Injunctions are a discretionary relief and may be temporary or perpetual. Temporary injunctions are granted at any stage of suit for a specified period of time and are governed by the provisions of CPC 1908. They are granted for the protection of interest in the property or to prevent a continuous breach of contract. A perpetual injunction can be made only by deciding the merits of the suit via decree and deciding the rights of the parties. It is to be noted that in suits for an injunction, damages may also be claimed additionally.

In Ishwarbhai v. Bhanushali Nanda5, the court observed that the interim injunction can only be sought in the cases where a perpetual injunction is prayed for and not otherwise.


At times, the person legally entitled to the possession or enjoyment of any immovable property might be denied the right to the enjoyment of such property at the instance of the other. It is in the backdrop of such wrongful denial that the court may issue a general declaration as to the entitlement of such right to the aggrieved party. So if a cloud is cast on the title of any immovable property of the plaintiff, he may dispel it with the aid of this discretionary power of the court and avoid future litigation. Section 34 and 35 under Chapter VI of the Specific Relief Act deal with declaratory relief against the impugned person who denies or is interested in denying the right to the aggrieved party.


The Indian Contracts Act forms the backbone of the contracts law in India. Sometimes, the nature of the contracts demands specific performance. However, the Indian Contracts Act lacks effective means for the enforcement of the contracts and provides remedies for the breach of the contractual obligations in the form of damages only. Further, it lacks means for mandatory enforcement of the contract in the form of injunction orders. The Specific Relief Act strikes to cover the loopholes of the Indian contract act by providing the remedies of specific performance of the contracts, orders of injunction, and recession of instruments.

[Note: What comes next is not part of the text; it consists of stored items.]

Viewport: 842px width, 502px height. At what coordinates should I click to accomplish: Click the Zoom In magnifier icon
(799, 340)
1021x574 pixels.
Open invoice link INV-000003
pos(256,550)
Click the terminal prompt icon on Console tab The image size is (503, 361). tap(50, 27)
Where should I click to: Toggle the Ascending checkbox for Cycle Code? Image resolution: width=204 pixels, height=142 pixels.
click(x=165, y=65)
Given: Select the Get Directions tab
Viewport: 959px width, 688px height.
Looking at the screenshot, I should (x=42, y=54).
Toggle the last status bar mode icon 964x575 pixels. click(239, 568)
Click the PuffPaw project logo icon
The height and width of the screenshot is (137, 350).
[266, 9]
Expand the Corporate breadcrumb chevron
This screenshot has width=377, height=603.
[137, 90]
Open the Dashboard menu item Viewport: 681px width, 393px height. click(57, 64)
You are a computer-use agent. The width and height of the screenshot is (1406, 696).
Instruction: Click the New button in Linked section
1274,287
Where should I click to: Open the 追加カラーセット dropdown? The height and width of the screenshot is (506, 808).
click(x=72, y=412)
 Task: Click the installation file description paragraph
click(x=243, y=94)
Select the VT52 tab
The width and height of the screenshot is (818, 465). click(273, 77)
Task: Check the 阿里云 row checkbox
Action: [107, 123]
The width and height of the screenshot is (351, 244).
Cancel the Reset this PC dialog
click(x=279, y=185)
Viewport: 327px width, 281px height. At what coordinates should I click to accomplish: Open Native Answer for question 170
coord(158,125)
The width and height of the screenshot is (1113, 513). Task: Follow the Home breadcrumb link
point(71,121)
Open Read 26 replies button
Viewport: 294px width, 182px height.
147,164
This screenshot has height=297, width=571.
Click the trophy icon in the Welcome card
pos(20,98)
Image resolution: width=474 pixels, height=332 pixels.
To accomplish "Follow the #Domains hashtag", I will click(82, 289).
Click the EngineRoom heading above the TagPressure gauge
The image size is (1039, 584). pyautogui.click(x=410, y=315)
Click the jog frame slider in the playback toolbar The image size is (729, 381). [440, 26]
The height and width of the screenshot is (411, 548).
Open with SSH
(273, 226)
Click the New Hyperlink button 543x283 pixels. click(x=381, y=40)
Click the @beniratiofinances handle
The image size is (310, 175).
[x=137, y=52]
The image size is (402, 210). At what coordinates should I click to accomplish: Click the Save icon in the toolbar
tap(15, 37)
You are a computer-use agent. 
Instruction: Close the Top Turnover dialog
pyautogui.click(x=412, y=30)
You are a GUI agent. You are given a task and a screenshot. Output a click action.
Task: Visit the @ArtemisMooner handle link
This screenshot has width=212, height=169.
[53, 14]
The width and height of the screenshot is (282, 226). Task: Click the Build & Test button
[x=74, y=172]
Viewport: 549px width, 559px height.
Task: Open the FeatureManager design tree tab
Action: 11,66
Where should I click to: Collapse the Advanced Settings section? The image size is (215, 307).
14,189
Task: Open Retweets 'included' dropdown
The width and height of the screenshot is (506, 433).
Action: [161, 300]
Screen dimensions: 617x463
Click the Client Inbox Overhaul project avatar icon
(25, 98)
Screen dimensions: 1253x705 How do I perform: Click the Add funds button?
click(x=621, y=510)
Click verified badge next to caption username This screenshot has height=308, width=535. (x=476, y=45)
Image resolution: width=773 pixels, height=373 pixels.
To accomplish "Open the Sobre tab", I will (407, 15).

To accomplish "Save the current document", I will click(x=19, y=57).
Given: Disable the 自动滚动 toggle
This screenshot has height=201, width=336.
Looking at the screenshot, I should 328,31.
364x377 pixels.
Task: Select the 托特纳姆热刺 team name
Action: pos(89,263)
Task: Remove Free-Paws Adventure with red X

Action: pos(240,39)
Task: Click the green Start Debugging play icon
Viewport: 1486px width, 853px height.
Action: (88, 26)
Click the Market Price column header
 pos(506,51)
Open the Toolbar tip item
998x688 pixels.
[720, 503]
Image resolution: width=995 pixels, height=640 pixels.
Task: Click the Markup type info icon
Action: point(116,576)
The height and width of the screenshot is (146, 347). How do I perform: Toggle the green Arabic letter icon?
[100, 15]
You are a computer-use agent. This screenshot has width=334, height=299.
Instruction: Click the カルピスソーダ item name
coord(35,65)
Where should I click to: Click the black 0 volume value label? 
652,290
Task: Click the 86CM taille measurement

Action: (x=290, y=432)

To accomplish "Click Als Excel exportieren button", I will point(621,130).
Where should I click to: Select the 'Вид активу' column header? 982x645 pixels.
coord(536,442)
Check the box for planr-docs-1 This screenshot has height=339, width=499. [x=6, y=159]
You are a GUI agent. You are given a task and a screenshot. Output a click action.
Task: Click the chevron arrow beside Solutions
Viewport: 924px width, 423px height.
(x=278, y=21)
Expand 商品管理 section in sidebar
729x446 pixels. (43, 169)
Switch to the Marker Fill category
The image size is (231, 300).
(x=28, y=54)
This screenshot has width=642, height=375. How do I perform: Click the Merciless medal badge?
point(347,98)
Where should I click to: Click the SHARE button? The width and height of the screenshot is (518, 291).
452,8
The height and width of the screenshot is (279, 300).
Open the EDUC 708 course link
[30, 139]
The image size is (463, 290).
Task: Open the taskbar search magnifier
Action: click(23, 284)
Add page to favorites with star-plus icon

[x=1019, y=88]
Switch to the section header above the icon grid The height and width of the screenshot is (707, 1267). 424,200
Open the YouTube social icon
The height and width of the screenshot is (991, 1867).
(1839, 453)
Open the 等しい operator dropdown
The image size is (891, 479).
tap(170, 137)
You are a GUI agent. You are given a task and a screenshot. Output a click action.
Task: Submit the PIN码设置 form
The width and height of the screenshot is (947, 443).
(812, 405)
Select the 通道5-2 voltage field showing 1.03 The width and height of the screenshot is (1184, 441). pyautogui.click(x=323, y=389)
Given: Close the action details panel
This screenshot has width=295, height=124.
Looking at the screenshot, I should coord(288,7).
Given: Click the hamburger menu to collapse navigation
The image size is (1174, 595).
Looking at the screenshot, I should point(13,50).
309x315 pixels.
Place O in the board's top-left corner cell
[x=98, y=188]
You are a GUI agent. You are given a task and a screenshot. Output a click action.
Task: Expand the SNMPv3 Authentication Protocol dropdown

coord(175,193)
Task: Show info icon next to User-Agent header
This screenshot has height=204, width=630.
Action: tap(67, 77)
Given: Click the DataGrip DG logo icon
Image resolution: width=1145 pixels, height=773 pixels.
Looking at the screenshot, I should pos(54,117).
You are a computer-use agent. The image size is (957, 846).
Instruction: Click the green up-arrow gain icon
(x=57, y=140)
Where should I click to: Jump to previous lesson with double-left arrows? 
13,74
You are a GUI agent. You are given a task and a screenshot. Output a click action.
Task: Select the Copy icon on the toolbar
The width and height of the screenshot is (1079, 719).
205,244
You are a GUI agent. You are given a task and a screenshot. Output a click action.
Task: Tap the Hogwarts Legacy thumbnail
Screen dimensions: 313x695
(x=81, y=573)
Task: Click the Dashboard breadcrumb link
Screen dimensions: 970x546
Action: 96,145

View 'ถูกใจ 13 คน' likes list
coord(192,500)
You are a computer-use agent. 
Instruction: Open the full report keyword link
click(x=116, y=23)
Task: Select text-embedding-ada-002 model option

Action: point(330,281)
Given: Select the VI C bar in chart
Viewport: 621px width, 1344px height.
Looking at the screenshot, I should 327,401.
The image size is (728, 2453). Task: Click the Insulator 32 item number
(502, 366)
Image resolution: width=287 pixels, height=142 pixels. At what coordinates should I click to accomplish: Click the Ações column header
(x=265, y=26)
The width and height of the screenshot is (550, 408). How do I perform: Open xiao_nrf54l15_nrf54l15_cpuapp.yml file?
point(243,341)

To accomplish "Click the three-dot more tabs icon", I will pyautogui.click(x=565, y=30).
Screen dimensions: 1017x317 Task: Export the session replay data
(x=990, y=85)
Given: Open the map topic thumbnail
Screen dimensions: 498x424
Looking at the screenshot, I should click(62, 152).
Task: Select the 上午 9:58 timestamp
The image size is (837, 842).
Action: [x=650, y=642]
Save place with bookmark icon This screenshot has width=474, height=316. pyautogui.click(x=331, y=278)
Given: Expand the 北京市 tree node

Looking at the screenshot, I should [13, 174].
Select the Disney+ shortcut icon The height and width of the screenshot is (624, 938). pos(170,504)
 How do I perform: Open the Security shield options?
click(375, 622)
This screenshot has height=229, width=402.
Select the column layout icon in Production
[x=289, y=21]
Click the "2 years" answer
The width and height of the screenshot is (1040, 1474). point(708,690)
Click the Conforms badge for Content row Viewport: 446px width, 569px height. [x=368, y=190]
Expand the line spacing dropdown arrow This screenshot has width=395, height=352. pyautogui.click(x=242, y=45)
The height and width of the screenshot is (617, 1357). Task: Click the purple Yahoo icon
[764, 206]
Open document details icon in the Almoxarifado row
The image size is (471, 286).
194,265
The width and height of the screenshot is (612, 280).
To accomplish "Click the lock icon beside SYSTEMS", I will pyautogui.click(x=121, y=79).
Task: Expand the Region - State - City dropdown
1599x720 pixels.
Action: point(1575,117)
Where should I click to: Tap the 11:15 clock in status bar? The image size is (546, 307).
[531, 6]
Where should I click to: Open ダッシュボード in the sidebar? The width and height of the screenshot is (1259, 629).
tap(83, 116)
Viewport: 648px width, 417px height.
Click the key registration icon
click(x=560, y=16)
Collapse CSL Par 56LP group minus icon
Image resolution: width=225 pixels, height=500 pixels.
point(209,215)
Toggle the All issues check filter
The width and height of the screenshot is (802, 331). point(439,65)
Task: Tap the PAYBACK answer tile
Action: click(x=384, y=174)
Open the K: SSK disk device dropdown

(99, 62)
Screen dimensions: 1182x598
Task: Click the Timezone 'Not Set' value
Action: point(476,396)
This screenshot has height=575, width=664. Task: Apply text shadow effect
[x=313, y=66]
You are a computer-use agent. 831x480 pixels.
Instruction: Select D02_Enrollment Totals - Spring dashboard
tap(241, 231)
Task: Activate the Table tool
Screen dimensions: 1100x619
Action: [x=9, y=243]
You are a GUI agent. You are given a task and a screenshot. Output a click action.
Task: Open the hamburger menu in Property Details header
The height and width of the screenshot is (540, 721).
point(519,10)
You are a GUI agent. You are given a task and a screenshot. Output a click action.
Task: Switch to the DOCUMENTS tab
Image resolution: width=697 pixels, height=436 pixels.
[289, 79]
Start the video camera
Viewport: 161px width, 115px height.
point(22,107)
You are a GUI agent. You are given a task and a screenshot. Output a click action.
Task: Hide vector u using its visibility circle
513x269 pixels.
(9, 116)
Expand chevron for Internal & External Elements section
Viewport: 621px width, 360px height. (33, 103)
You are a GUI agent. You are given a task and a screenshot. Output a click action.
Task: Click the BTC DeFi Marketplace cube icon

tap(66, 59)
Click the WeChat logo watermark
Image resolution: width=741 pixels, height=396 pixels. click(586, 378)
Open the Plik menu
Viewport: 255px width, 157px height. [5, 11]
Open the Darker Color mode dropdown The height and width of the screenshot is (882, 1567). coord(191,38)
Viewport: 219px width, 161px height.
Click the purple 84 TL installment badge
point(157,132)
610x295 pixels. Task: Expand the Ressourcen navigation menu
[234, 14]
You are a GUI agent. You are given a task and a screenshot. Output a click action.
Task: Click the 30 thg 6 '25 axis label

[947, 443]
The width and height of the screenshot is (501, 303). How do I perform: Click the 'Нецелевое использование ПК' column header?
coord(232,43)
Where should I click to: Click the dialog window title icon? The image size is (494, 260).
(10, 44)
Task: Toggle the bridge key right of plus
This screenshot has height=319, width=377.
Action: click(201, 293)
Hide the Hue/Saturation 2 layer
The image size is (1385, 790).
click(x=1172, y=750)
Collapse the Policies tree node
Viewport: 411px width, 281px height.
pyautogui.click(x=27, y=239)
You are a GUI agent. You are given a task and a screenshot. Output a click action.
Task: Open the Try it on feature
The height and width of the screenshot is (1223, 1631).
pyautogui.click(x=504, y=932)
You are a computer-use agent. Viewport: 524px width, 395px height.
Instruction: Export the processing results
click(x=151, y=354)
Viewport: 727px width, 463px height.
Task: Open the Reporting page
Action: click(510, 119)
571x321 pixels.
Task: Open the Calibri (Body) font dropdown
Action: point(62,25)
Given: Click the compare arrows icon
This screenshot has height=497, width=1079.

Besides facilitating the smooth execution of contractual obligations, it seeks to provide a host of other reliefs in the civil sphere through means of rectification and cancellation of instruments, declaratory relief, and orders for peaceful possession of the movable and immovable property. In a nutshell, the Specific Relief Act makes a decent effort to facilitate the cause of the aggrieved parties of the civil sphere of law.


  1. AIR 2002 Ker 221
  2. AIR 1983 SC 441
  3. Falcke v. Gray (1859) 4 Drew 651
  4. AIR 2011 Raj 49
  5. AIR 2002 Guj 328

Written by Riya Ganguly student at Bharati Vidyapeeth New Law College, Pune.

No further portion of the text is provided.